** YOUR TASK **
Output the data in full. Keep every entry exactly as written.

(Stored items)
———
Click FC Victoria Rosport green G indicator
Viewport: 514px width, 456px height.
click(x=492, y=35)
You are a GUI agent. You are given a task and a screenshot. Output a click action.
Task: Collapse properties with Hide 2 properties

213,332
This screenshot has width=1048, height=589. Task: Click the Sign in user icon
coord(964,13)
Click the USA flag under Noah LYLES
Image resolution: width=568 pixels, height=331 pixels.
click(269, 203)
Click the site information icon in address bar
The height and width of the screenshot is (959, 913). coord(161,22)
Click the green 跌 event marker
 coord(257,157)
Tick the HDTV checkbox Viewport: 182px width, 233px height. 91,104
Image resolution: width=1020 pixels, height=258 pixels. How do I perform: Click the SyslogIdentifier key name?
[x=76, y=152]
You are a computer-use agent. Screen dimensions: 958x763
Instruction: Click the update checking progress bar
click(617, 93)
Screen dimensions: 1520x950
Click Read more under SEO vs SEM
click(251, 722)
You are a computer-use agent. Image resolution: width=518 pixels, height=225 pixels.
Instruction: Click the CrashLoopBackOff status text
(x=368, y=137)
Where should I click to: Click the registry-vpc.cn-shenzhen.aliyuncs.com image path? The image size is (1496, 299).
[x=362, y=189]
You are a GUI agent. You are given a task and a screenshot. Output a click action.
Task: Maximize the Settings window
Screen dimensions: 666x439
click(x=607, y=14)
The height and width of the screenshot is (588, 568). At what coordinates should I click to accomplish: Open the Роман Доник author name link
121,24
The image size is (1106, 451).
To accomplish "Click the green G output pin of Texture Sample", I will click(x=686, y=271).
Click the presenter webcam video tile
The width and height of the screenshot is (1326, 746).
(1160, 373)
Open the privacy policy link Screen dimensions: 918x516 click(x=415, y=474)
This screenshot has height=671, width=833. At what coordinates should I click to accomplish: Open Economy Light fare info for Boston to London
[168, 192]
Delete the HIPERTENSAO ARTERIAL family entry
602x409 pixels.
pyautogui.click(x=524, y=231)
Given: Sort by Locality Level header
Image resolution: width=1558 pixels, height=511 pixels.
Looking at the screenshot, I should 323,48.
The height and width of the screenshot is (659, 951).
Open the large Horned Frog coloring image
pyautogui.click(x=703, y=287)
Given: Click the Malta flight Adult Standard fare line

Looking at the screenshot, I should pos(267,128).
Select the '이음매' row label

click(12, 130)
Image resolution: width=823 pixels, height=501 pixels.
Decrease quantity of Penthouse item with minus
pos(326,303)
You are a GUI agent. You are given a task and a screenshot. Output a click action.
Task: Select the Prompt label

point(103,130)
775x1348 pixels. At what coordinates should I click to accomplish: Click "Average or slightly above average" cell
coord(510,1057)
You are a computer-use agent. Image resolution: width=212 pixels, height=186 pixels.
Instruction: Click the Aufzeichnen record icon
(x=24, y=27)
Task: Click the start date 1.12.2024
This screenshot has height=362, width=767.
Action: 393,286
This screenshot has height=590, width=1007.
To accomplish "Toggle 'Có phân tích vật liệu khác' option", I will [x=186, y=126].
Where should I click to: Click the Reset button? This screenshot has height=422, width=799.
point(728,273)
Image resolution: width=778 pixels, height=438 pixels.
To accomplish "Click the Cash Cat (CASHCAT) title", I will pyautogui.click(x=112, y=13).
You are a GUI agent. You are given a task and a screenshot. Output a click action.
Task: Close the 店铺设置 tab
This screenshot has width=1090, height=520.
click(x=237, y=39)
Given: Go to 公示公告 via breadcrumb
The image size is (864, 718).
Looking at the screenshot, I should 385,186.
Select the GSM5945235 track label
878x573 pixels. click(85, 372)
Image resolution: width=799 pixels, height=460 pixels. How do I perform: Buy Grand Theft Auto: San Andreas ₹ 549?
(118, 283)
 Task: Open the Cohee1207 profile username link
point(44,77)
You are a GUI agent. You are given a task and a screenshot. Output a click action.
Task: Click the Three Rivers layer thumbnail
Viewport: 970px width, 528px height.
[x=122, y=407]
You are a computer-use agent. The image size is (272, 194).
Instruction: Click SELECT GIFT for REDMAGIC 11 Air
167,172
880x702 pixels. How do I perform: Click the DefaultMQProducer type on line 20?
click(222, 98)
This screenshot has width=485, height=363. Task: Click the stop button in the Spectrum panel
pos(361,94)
———
** SOLUTION FOR THIS EXERCISE **
Click FC Victoria Rosport green G indicator
Viewport: 514px width, 456px height.
click(x=492, y=35)
You are a GUI agent. You are given a task and a screenshot. Output a click action.
Task: Collapse properties with Hide 2 properties

213,332
This screenshot has width=1048, height=589. Task: Click the Sign in user icon
coord(964,13)
Click the USA flag under Noah LYLES
Image resolution: width=568 pixels, height=331 pixels.
click(269, 203)
Click the site information icon in address bar
The height and width of the screenshot is (959, 913). coord(161,22)
Click the green 跌 event marker
 coord(257,157)
Tick the HDTV checkbox Viewport: 182px width, 233px height. 91,104
Image resolution: width=1020 pixels, height=258 pixels. How do I perform: Click the SyslogIdentifier key name?
[x=76, y=152]
You are a computer-use agent. Screen dimensions: 958x763
Instruction: Click the update checking progress bar
click(617, 93)
Screen dimensions: 1520x950
Click Read more under SEO vs SEM
click(251, 722)
You are a computer-use agent. Image resolution: width=518 pixels, height=225 pixels.
Instruction: Click the CrashLoopBackOff status text
(x=368, y=137)
Where should I click to: Click the registry-vpc.cn-shenzhen.aliyuncs.com image path? The image size is (1496, 299).
[x=362, y=189]
You are a GUI agent. You are given a task and a screenshot. Output a click action.
Task: Maximize the Settings window
Screen dimensions: 666x439
click(x=607, y=14)
The height and width of the screenshot is (588, 568). At what coordinates should I click to accomplish: Open the Роман Доник author name link
121,24
The image size is (1106, 451).
To accomplish "Click the green G output pin of Texture Sample", I will click(x=686, y=271).
Click the presenter webcam video tile
The width and height of the screenshot is (1326, 746).
(1160, 373)
Open the privacy policy link Screen dimensions: 918x516 click(x=415, y=474)
This screenshot has height=671, width=833. At what coordinates should I click to accomplish: Open Economy Light fare info for Boston to London
[168, 192]
Delete the HIPERTENSAO ARTERIAL family entry
602x409 pixels.
pyautogui.click(x=524, y=231)
Given: Sort by Locality Level header
Image resolution: width=1558 pixels, height=511 pixels.
Looking at the screenshot, I should 323,48.
The height and width of the screenshot is (659, 951).
Open the large Horned Frog coloring image
pyautogui.click(x=703, y=287)
Given: Click the Malta flight Adult Standard fare line

Looking at the screenshot, I should pos(267,128).
Select the '이음매' row label

click(12, 130)
Image resolution: width=823 pixels, height=501 pixels.
Decrease quantity of Penthouse item with minus
pos(326,303)
You are a GUI agent. You are given a task and a screenshot. Output a click action.
Task: Select the Prompt label

point(103,130)
775x1348 pixels. At what coordinates should I click to accomplish: Click "Average or slightly above average" cell
coord(510,1057)
You are a computer-use agent. Image resolution: width=212 pixels, height=186 pixels.
Instruction: Click the Aufzeichnen record icon
(x=24, y=27)
Task: Click the start date 1.12.2024
This screenshot has height=362, width=767.
Action: 393,286
This screenshot has height=590, width=1007.
To accomplish "Toggle 'Có phân tích vật liệu khác' option", I will [x=186, y=126].
Where should I click to: Click the Reset button? This screenshot has height=422, width=799.
point(728,273)
Image resolution: width=778 pixels, height=438 pixels.
To accomplish "Click the Cash Cat (CASHCAT) title", I will pyautogui.click(x=112, y=13).
You are a GUI agent. You are given a task and a screenshot. Output a click action.
Task: Close the 店铺设置 tab
This screenshot has width=1090, height=520.
click(x=237, y=39)
Given: Go to 公示公告 via breadcrumb
The image size is (864, 718).
Looking at the screenshot, I should 385,186.
Select the GSM5945235 track label
878x573 pixels. click(85, 372)
Image resolution: width=799 pixels, height=460 pixels. How do I perform: Buy Grand Theft Auto: San Andreas ₹ 549?
(118, 283)
 Task: Open the Cohee1207 profile username link
point(44,77)
You are a GUI agent. You are given a task and a screenshot. Output a click action.
Task: Click the Three Rivers layer thumbnail
Viewport: 970px width, 528px height.
[x=122, y=407]
You are a computer-use agent. The image size is (272, 194).
Instruction: Click SELECT GIFT for REDMAGIC 11 Air
167,172
880x702 pixels. How do I perform: Click the DefaultMQProducer type on line 20?
click(222, 98)
This screenshot has width=485, height=363. Task: Click the stop button in the Spectrum panel
pos(361,94)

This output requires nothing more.